§ **Work required**
Edit the section of the listing that opens with the line containing "Task: Click the time" and runs through the end of the listing: replace "arrow" with "button" and keep everything else the same. Give only that section, and leave the pictures out.

= = = = =

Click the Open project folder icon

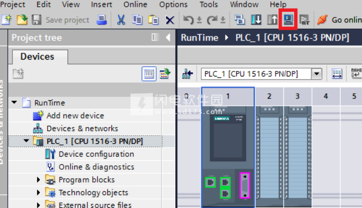pos(22,20)
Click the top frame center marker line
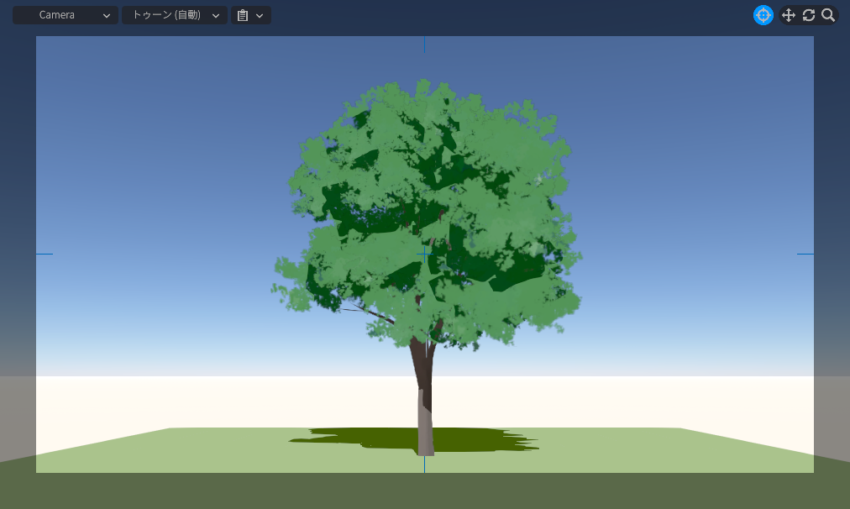The height and width of the screenshot is (509, 850). pos(424,44)
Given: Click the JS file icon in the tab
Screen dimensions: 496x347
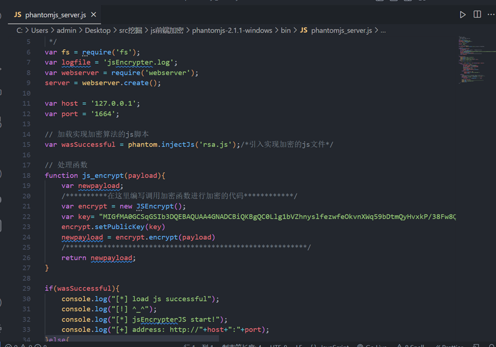Looking at the screenshot, I should click(18, 14).
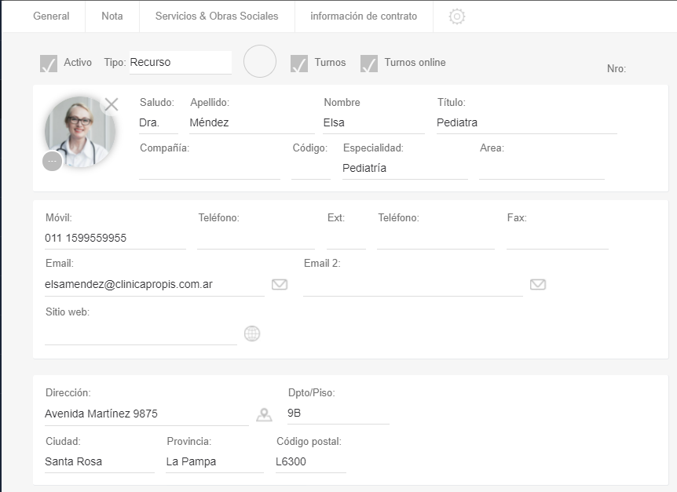Toggle the Activo checkbox
The width and height of the screenshot is (677, 492).
[49, 63]
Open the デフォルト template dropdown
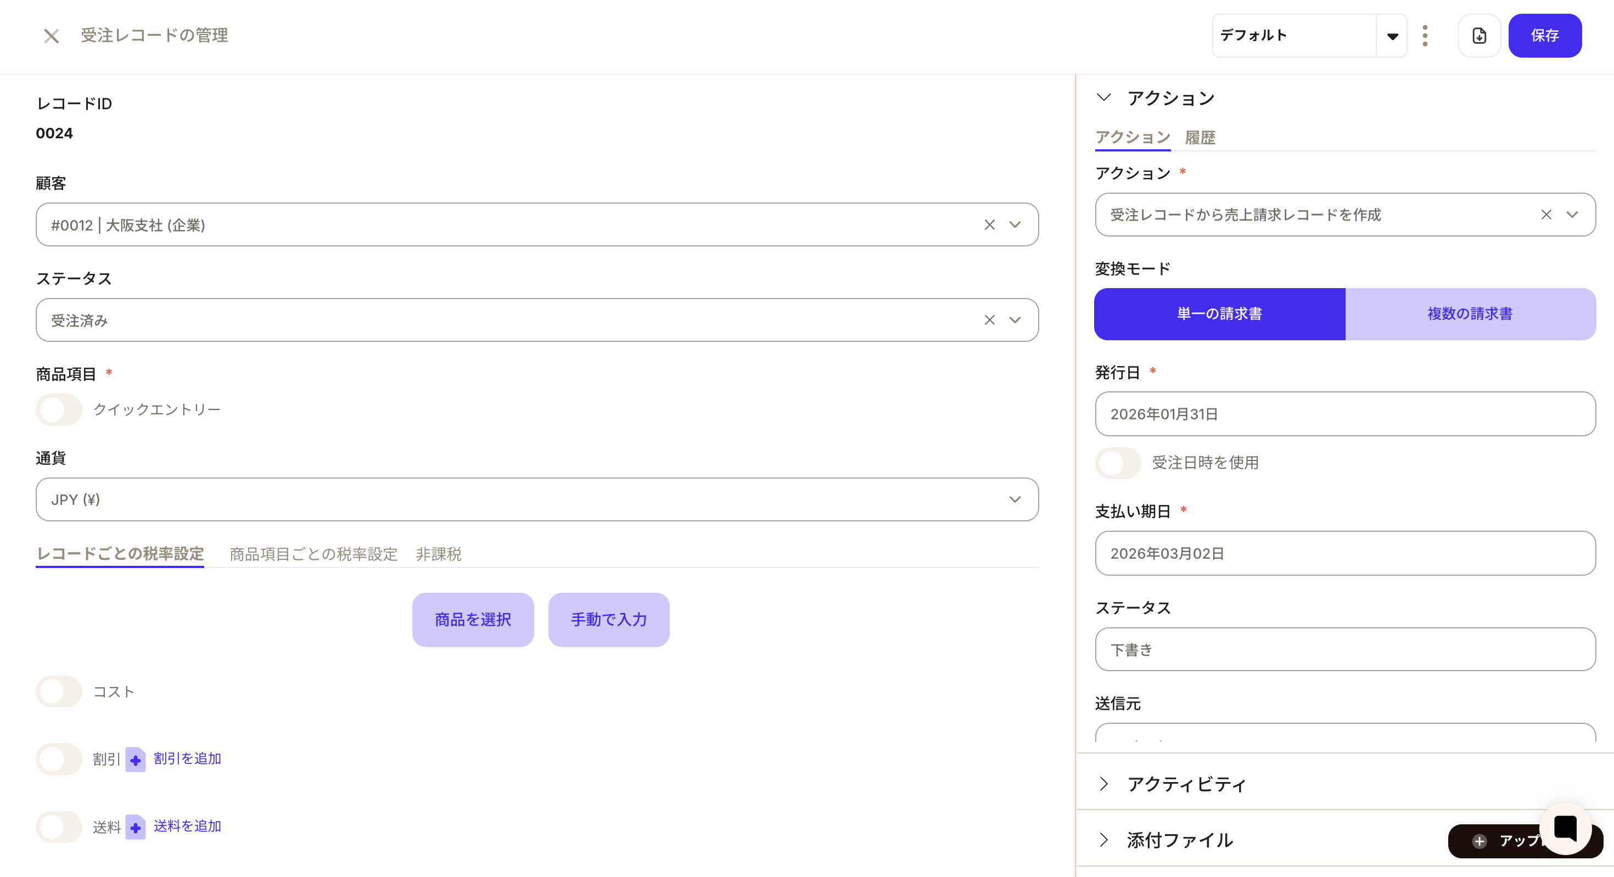Image resolution: width=1614 pixels, height=877 pixels. coord(1392,36)
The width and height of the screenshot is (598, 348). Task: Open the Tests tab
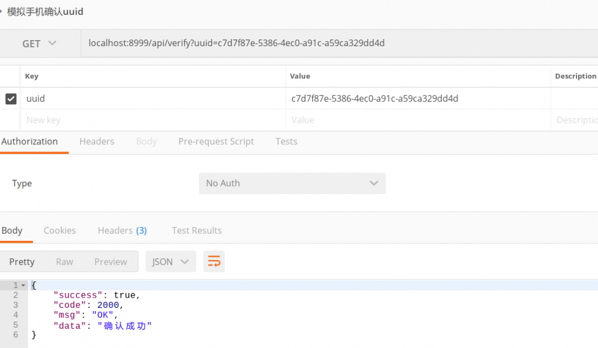pos(286,141)
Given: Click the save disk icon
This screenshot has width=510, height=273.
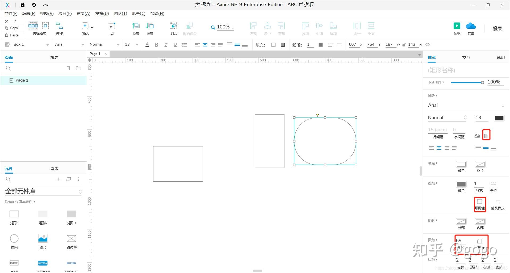Looking at the screenshot, I should pyautogui.click(x=23, y=5).
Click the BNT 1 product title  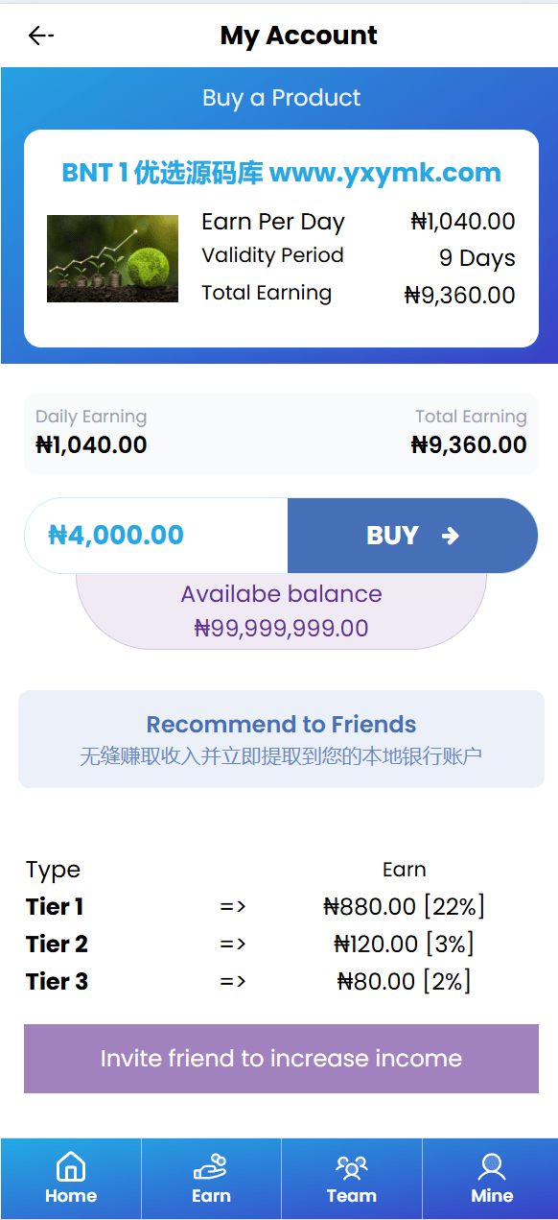(281, 173)
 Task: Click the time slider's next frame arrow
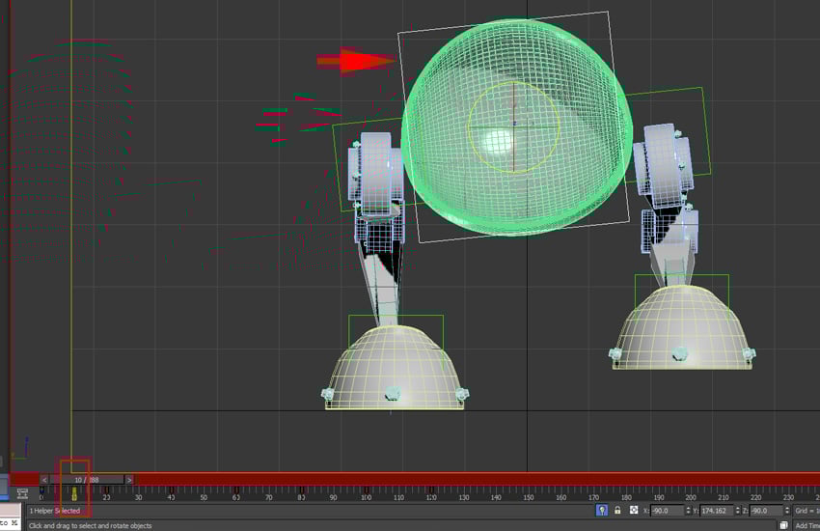click(129, 479)
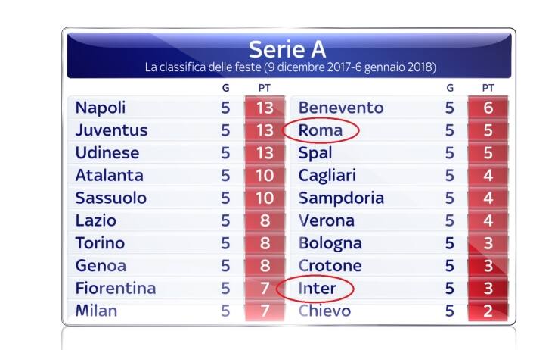Select the Fiorentina team name
The width and height of the screenshot is (558, 350).
115,289
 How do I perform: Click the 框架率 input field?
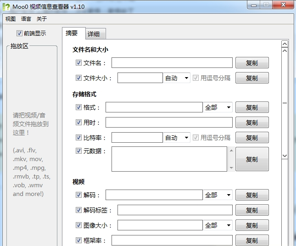coord(172,240)
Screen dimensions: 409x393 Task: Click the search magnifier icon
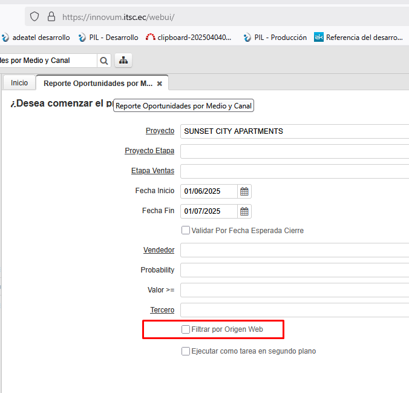[104, 61]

= = = = =

§ **Finished answer**
 Task: Click the time slider's next frame button
click(129, 479)
Select the Fiorentina team name
The width and height of the screenshot is (558, 350).
115,289
 How do I perform: Click the 框架率 input field?
coord(172,240)
Screen dimensions: 409x393 Task: Click the search magnifier icon
[104, 61]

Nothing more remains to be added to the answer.